Financial Tech has been growing significantly since crytocurrencies like Bitcoin, Etherium, and Litecoin have emerged with huge gains making some investors multi-millionaires. With this in mind, companies sought to launch their own initial coin offerings (ICO). If you’ve never heard of ICOs before it has to deal with blockchain raising capital through that of cryptocurrency. As of November 2017, there was 3.7 billion dollars raised this year, and this number is increasing.
This trend in ICOs has sparked the interest of many investors seeking bigger profits then what Main Street investments have offered. However, when it comes to ICOs there are good and bad issues about this funding method. On one hand, you have a great solution to raise capital for your projects through ICOs, on the other hand some ask why invest when you can earn coins for free by participating in bounty programs which are often outsourced to an ICO Bounty Management company. With a bounty program coins are distributed for free for various marketing or social media efforts.
If you are an investor wanting to hop on board one of these ICOs, you should be aware of specific indicators which we will go over in more detail today.
Indicators Involving ICO Investments
- Researching a Companies Background
If a company is about to offer an ICO you will want to do a thorough search into the background of that company. It may seem suspicious if a company is brand new; however, if they have a sound background, this can deter any worry an investor might have. You should look into the legal framework along with detailed project information; the more detailed a project and company are, the better.
If a company is just trying to milk investors, you will find little if any details along with no legal framework to protect investors. If the company states they will put up these details later, then you should remain skeptical as it sounds like they are trying to hide information.
- Look for Physical Backing
If a company is serious when it comes to their ICO, they will tack something physical onto their offering. This could be anything from precious metals, property, corporate shares, or even other valuable crytocurrencies. Even though the crytocurrencies for the most part, is unregulated, when a company steps up to back their projects with physical assets, you will be able to tell they are serious.
- Answering Critical Questions
When you are interested in investing in an ICO you may want to have the following questions answered:
- Are the trading conditions fair for these coins? Can prices be manipulated? Can I sell my coins when I want to? Are holdings audited?
- Are there any substantial risks of theft, or can this be hacked? What are the security protocols to prevent theft or hacking?

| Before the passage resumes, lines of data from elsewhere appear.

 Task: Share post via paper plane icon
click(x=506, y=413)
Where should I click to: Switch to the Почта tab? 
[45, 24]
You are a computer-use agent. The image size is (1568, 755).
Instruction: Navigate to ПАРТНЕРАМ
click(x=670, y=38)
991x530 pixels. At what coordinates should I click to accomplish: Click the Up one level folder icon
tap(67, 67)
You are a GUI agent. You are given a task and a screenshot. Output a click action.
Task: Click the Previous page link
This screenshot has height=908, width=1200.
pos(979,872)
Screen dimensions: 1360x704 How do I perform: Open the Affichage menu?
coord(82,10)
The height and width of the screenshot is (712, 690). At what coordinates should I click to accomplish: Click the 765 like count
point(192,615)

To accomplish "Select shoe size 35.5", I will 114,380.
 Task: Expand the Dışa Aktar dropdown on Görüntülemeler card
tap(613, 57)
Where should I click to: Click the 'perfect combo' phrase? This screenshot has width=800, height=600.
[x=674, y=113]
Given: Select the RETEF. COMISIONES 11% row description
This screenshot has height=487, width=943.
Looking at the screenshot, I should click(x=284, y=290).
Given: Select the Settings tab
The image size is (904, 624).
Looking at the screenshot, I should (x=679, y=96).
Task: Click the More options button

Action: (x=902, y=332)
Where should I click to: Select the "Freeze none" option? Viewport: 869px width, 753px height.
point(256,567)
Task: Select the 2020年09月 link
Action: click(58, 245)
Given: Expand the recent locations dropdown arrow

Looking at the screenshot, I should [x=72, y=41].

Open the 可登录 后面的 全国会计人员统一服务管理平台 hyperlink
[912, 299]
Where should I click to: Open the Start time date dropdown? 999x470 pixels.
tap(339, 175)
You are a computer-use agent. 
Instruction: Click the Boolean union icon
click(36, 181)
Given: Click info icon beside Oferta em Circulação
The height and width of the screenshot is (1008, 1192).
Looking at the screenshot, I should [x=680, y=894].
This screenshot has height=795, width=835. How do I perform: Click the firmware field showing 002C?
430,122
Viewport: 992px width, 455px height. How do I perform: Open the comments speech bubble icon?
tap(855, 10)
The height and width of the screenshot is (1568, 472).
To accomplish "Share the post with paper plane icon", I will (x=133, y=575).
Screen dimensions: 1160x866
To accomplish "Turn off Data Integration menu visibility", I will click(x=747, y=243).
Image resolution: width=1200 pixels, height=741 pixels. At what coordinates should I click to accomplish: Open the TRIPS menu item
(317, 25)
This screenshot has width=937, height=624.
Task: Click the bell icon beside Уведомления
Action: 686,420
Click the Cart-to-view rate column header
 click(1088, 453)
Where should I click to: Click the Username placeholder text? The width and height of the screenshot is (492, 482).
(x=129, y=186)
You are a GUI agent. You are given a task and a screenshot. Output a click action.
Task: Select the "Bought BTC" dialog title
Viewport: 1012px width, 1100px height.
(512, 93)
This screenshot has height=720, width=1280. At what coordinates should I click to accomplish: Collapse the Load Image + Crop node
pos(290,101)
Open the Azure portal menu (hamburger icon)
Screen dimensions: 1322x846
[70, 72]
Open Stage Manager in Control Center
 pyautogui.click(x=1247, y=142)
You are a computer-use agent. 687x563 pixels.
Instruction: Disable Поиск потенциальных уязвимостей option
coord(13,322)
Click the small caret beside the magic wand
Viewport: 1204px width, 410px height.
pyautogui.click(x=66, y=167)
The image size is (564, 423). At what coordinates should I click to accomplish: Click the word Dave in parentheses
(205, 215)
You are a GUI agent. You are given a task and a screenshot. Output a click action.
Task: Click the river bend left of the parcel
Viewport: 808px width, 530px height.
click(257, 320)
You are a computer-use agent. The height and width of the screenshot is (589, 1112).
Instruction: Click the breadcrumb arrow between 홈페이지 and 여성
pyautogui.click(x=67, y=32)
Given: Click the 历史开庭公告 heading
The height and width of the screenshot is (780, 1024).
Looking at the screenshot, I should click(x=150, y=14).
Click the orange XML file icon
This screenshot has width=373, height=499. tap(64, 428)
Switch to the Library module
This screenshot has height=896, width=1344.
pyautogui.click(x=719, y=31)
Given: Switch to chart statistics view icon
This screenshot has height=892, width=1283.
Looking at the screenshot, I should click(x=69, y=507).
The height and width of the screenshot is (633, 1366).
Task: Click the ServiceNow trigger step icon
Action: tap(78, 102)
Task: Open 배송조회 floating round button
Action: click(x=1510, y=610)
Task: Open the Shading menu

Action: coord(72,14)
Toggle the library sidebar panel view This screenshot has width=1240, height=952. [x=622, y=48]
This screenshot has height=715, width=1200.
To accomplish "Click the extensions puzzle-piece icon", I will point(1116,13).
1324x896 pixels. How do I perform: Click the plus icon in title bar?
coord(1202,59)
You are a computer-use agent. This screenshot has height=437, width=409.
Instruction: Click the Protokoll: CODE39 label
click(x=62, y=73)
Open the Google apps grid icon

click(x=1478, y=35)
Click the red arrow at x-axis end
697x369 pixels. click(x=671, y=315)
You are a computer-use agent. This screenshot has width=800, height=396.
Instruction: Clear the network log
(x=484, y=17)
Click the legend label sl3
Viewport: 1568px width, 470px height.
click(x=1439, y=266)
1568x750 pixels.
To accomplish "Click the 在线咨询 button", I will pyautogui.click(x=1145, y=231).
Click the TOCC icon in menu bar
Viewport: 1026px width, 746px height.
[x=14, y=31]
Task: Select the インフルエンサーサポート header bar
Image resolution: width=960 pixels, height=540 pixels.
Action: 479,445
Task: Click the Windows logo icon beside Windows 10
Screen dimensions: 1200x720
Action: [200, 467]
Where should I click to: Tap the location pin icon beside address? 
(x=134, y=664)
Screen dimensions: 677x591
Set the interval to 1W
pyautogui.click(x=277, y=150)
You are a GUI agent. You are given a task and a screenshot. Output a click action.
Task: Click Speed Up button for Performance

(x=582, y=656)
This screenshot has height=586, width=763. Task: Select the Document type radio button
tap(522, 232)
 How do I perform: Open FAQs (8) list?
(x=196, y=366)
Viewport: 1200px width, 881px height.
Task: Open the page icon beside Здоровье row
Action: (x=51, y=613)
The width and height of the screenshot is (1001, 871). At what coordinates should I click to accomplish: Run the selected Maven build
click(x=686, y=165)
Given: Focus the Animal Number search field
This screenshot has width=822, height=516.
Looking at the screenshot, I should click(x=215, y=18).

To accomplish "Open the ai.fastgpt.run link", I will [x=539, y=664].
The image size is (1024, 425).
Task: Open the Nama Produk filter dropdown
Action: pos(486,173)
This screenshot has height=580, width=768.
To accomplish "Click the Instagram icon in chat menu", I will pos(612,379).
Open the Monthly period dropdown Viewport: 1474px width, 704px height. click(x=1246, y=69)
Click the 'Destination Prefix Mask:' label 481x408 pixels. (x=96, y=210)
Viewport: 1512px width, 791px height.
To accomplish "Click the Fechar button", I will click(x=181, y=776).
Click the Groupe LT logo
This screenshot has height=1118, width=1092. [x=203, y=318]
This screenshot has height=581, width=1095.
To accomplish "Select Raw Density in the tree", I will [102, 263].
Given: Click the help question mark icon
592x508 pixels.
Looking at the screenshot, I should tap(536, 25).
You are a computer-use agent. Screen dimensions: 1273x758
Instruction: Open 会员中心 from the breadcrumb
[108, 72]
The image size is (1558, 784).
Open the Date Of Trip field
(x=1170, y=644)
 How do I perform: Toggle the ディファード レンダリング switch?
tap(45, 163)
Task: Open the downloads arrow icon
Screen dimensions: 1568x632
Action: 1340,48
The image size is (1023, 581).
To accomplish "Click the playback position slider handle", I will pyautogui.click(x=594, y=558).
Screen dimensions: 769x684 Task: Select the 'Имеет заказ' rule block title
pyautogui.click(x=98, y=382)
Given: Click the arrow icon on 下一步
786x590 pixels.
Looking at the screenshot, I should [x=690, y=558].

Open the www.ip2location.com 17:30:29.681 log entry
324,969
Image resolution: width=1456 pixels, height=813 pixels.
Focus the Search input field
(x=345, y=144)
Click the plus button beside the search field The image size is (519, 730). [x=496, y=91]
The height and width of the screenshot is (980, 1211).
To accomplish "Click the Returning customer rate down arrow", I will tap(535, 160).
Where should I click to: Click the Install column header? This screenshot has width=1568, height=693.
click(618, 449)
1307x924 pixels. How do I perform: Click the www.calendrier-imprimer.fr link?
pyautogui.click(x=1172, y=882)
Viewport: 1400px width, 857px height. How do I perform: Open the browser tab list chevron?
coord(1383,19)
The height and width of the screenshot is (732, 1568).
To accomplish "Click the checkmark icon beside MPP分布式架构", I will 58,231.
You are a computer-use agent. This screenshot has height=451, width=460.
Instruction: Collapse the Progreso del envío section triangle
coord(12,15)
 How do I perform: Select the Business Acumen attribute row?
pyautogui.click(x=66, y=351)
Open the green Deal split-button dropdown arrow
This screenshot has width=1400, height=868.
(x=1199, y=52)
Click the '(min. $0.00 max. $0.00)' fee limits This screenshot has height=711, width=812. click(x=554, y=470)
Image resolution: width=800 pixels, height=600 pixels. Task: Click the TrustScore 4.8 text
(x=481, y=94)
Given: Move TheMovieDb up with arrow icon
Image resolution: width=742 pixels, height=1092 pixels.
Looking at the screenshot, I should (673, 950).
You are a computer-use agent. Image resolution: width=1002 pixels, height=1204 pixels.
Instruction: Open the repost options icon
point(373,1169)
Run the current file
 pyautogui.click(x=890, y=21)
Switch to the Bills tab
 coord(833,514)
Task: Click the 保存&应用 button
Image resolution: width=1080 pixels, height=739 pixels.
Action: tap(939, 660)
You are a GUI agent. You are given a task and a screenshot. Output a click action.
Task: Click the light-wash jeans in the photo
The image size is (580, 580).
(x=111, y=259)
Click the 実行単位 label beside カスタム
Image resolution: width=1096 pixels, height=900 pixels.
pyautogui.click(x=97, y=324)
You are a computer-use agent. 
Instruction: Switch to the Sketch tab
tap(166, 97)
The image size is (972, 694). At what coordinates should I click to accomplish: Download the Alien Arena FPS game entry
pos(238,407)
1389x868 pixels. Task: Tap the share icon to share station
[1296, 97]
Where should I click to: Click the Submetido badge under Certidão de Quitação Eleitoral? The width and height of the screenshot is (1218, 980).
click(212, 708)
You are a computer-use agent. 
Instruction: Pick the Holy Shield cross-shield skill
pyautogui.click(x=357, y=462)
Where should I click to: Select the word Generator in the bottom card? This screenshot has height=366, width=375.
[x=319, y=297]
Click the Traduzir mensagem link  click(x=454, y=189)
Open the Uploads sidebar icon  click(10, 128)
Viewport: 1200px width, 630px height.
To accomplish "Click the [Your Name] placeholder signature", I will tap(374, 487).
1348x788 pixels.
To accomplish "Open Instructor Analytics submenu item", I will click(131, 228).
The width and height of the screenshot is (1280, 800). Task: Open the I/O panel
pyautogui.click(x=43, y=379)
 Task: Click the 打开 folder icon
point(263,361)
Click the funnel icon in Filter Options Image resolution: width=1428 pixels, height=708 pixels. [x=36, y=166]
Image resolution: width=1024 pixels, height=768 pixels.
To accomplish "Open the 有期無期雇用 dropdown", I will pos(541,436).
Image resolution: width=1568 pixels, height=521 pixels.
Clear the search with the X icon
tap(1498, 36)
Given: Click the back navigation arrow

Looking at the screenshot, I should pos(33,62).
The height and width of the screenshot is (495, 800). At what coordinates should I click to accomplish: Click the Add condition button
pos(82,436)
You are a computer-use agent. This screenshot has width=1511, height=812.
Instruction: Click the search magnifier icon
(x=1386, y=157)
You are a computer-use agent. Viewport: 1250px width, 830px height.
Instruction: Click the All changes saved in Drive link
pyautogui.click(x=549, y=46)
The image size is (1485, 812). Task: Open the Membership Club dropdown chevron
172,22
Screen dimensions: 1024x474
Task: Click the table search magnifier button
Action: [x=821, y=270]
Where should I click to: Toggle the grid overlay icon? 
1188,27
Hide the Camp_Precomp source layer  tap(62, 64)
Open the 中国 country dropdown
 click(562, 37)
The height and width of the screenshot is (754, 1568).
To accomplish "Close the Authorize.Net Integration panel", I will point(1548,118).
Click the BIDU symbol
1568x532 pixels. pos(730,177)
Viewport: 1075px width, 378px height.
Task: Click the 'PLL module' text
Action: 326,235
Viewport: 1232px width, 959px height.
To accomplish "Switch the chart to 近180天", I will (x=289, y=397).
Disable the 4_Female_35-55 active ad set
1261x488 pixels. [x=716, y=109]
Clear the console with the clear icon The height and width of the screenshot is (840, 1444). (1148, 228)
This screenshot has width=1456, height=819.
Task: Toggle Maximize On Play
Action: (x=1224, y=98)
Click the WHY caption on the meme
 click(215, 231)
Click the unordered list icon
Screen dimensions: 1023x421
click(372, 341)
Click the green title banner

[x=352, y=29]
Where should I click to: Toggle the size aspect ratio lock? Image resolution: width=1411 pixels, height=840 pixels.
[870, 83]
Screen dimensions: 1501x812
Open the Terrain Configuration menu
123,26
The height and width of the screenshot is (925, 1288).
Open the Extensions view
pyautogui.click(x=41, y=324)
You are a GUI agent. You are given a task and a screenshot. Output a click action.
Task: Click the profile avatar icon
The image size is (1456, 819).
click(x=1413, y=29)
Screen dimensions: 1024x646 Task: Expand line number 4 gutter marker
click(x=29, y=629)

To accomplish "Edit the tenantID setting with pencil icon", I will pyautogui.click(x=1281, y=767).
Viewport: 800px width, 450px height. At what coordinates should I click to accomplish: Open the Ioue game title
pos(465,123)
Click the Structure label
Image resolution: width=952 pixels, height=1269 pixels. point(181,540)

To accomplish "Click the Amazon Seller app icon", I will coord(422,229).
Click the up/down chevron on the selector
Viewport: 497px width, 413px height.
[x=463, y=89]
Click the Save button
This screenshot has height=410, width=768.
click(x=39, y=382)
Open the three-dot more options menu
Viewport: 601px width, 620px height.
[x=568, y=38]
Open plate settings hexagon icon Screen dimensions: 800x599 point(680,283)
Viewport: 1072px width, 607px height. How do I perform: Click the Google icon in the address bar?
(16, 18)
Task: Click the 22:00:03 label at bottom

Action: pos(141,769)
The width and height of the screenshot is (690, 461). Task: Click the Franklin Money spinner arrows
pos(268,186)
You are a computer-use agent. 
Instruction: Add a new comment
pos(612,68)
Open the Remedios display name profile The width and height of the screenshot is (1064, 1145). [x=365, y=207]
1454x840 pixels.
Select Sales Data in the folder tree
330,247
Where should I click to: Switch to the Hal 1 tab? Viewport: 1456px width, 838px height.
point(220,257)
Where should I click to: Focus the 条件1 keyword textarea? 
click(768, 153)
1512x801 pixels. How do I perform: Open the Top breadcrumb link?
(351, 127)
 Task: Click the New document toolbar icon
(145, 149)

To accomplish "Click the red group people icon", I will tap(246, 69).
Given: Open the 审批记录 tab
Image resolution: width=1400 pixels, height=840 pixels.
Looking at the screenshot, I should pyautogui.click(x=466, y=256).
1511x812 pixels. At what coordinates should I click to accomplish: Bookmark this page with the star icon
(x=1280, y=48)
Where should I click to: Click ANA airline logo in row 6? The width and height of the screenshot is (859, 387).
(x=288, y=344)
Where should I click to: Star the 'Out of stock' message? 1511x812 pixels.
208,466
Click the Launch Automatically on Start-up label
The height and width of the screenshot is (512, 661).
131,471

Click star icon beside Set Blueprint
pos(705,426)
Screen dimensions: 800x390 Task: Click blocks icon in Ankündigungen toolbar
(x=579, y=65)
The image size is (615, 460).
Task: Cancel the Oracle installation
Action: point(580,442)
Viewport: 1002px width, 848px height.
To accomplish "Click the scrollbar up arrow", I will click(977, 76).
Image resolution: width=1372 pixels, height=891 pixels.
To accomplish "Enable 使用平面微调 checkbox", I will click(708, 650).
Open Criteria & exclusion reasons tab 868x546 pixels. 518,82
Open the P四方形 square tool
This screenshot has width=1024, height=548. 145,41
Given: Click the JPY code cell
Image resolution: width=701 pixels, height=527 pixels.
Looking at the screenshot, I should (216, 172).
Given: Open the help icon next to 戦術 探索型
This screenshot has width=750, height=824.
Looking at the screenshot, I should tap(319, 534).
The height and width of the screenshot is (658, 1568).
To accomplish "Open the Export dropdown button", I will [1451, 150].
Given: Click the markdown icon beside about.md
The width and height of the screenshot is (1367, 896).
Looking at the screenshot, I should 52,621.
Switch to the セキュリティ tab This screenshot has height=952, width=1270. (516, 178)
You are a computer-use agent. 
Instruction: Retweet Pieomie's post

- What is the advice from Main Street investors about this ICO? This could include brokers, investment advisors, lawyers whose actions make an impact for Main Street investments.
As a final thought, we are living in a digital era, and it’s logical that we are moving away from physical currency into digital currency. There are many issues in an unregulated market setting, which may be dealt with later. Investors from all over the world want to make sure they can invest in this digital trend to make profits, but have to take into considerations the dangers that are in existence. We hope you consider the indicators we mentioned today to be well informed for any future investments in ICOs.